* [Given entries]
*-*-*

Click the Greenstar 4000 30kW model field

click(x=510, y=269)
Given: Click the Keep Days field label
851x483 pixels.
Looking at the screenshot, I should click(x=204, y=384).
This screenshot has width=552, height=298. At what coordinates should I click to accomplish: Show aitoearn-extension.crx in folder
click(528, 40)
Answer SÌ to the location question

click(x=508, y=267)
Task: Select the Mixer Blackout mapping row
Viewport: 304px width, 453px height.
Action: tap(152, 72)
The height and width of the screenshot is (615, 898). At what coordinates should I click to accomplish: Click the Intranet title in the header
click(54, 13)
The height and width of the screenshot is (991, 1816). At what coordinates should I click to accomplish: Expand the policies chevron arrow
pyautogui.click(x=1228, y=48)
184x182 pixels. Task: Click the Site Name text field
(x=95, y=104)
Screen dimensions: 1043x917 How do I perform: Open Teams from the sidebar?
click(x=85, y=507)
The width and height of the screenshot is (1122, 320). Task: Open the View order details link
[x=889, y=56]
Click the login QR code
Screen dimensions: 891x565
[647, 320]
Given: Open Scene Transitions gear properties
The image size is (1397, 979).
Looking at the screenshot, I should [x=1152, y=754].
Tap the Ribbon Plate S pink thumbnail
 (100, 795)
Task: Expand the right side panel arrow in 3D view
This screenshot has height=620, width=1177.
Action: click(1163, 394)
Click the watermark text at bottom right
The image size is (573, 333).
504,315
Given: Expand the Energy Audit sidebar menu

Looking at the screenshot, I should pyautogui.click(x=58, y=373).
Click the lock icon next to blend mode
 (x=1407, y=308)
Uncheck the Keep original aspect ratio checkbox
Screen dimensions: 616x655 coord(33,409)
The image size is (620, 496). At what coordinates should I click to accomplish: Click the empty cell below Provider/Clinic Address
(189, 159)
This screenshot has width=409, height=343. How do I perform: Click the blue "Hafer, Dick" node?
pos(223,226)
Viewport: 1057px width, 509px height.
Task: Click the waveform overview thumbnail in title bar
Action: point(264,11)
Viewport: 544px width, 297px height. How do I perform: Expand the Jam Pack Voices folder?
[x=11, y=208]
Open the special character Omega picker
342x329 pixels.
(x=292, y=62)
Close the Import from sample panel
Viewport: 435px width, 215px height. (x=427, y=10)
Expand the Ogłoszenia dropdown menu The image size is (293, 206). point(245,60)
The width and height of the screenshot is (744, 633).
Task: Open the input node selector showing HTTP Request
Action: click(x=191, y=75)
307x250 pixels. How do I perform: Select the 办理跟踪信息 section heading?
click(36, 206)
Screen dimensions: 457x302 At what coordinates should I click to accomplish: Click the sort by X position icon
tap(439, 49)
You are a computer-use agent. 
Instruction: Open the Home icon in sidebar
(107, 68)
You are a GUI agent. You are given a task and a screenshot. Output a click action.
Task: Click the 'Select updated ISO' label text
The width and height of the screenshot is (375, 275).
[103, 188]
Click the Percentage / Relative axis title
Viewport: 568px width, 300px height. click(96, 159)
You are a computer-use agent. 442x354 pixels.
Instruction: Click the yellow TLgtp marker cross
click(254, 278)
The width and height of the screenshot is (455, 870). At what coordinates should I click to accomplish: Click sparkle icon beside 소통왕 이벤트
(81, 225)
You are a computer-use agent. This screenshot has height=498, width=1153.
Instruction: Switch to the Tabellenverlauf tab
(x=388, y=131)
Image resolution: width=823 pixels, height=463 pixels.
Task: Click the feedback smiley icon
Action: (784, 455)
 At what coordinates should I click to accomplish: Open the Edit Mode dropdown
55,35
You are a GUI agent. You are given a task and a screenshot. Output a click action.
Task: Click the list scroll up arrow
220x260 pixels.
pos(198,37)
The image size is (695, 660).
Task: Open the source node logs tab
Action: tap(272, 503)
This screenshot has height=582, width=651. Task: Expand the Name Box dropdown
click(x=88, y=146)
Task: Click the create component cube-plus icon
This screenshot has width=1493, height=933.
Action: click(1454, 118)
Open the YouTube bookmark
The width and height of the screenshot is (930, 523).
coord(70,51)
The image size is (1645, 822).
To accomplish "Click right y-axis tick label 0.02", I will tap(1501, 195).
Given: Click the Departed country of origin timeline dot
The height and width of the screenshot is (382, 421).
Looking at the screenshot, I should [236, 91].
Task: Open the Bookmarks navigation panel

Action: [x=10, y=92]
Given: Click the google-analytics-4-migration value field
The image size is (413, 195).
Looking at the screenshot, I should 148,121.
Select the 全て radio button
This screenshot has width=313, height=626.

*-*-*

* [To do] Arrange these lines as a numbered list, leaving out the blank lines.

* [Written response]
1. Click the Greenstar 4000 30kW model field
2. click(x=510, y=269)
3. Given: Click the Keep Days field label
4. 851x483 pixels.
5. Looking at the screenshot, I should click(x=204, y=384).
6. This screenshot has width=552, height=298. At what coordinates should I click to accomplish: Show aitoearn-extension.crx in folder
7. click(528, 40)
8. Answer SÌ to the location question
9. click(x=508, y=267)
10. Task: Select the Mixer Blackout mapping row
11. Viewport: 304px width, 453px height.
12. Action: tap(152, 72)
13. The height and width of the screenshot is (615, 898). At what coordinates should I click to accomplish: Click the Intranet title in the header
14. click(54, 13)
15. The height and width of the screenshot is (991, 1816). At what coordinates should I click to accomplish: Expand the policies chevron arrow
16. pyautogui.click(x=1228, y=48)
17. 184x182 pixels. Task: Click the Site Name text field
18. (x=95, y=104)
19. Screen dimensions: 1043x917 How do I perform: Open Teams from the sidebar?
20. click(x=85, y=507)
21. The width and height of the screenshot is (1122, 320). Task: Open the View order details link
22. [x=889, y=56]
23. Click the login QR code
24. Screen dimensions: 891x565
25. [647, 320]
26. Given: Open Scene Transitions gear properties
27. The image size is (1397, 979).
28. Looking at the screenshot, I should [x=1152, y=754].
29. Tap the Ribbon Plate S pink thumbnail
30.  (100, 795)
31. Task: Expand the right side panel arrow in 3D view
32. This screenshot has height=620, width=1177.
33. Action: click(1163, 394)
34. Click the watermark text at bottom right
35. The image size is (573, 333).
36. 504,315
37. Given: Expand the Energy Audit sidebar menu
38. Looking at the screenshot, I should pyautogui.click(x=58, y=373).
39. Click the lock icon next to blend mode
40.  (x=1407, y=308)
41. Uncheck the Keep original aspect ratio checkbox
42. Screen dimensions: 616x655 coord(33,409)
43. The image size is (620, 496). At what coordinates should I click to accomplish: Click the empty cell below Provider/Clinic Address
44. (189, 159)
45. This screenshot has width=409, height=343. How do I perform: Click the blue "Hafer, Dick" node?
46. pos(223,226)
47. Viewport: 1057px width, 509px height.
48. Task: Click the waveform overview thumbnail in title bar
49. Action: point(264,11)
50. Viewport: 544px width, 297px height. How do I perform: Expand the Jam Pack Voices folder?
51. [x=11, y=208]
52. Open the special character Omega picker
53. 342x329 pixels.
54. (x=292, y=62)
55. Close the Import from sample panel
56. Viewport: 435px width, 215px height. (x=427, y=10)
57. Expand the Ogłoszenia dropdown menu The image size is (293, 206). point(245,60)
58. The width and height of the screenshot is (744, 633).
59. Task: Open the input node selector showing HTTP Request
60. Action: click(x=191, y=75)
61. 307x250 pixels. How do I perform: Select the 办理跟踪信息 section heading?
62. click(36, 206)
63. Screen dimensions: 457x302 At what coordinates should I click to accomplish: Click the sort by X position icon
64. tap(439, 49)
65. You are a computer-use agent. 
66. Instruction: Open the Home icon in sidebar
67. (107, 68)
68. You are a GUI agent. You are given a task and a screenshot. Output a click action.
69. Task: Click the 'Select updated ISO' label text
70. The width and height of the screenshot is (375, 275).
71. [103, 188]
72. Click the Percentage / Relative axis title
73. Viewport: 568px width, 300px height. click(96, 159)
74. You are a computer-use agent. 442x354 pixels.
75. Instruction: Click the yellow TLgtp marker cross
76. click(254, 278)
77. The width and height of the screenshot is (455, 870). At what coordinates should I click to accomplish: Click sparkle icon beside 소통왕 이벤트
78. (81, 225)
79. You are a computer-use agent. This screenshot has height=498, width=1153.
80. Instruction: Switch to the Tabellenverlauf tab
81. (x=388, y=131)
82. Image resolution: width=823 pixels, height=463 pixels.
83. Task: Click the feedback smiley icon
84. Action: (784, 455)
85.  At what coordinates should I click to accomplish: Open the Edit Mode dropdown
86. 55,35
87. You are a GUI agent. You are given a task and a screenshot. Output a click action.
88. Task: Click the list scroll up arrow
89. 220x260 pixels.
90. pos(198,37)
91. The image size is (695, 660).
92. Task: Open the source node logs tab
93. Action: tap(272, 503)
94. This screenshot has height=582, width=651. Task: Expand the Name Box dropdown
95. click(x=88, y=146)
96. Task: Click the create component cube-plus icon
97. This screenshot has width=1493, height=933.
98. Action: click(1454, 118)
99. Open the YouTube bookmark
100. The width and height of the screenshot is (930, 523).
101. coord(70,51)
102. The image size is (1645, 822).
103. To accomplish "Click right y-axis tick label 0.02", I will tap(1501, 195).
104. Given: Click the Departed country of origin timeline dot
105. The height and width of the screenshot is (382, 421).
106. Looking at the screenshot, I should [236, 91].
107. Task: Open the Bookmarks navigation panel
108. Action: [x=10, y=92]
109. Given: Click the google-analytics-4-migration value field
110. The image size is (413, 195).
111. Looking at the screenshot, I should 148,121.
112. Select the 全て radio button
113. This screenshot has width=313, height=626.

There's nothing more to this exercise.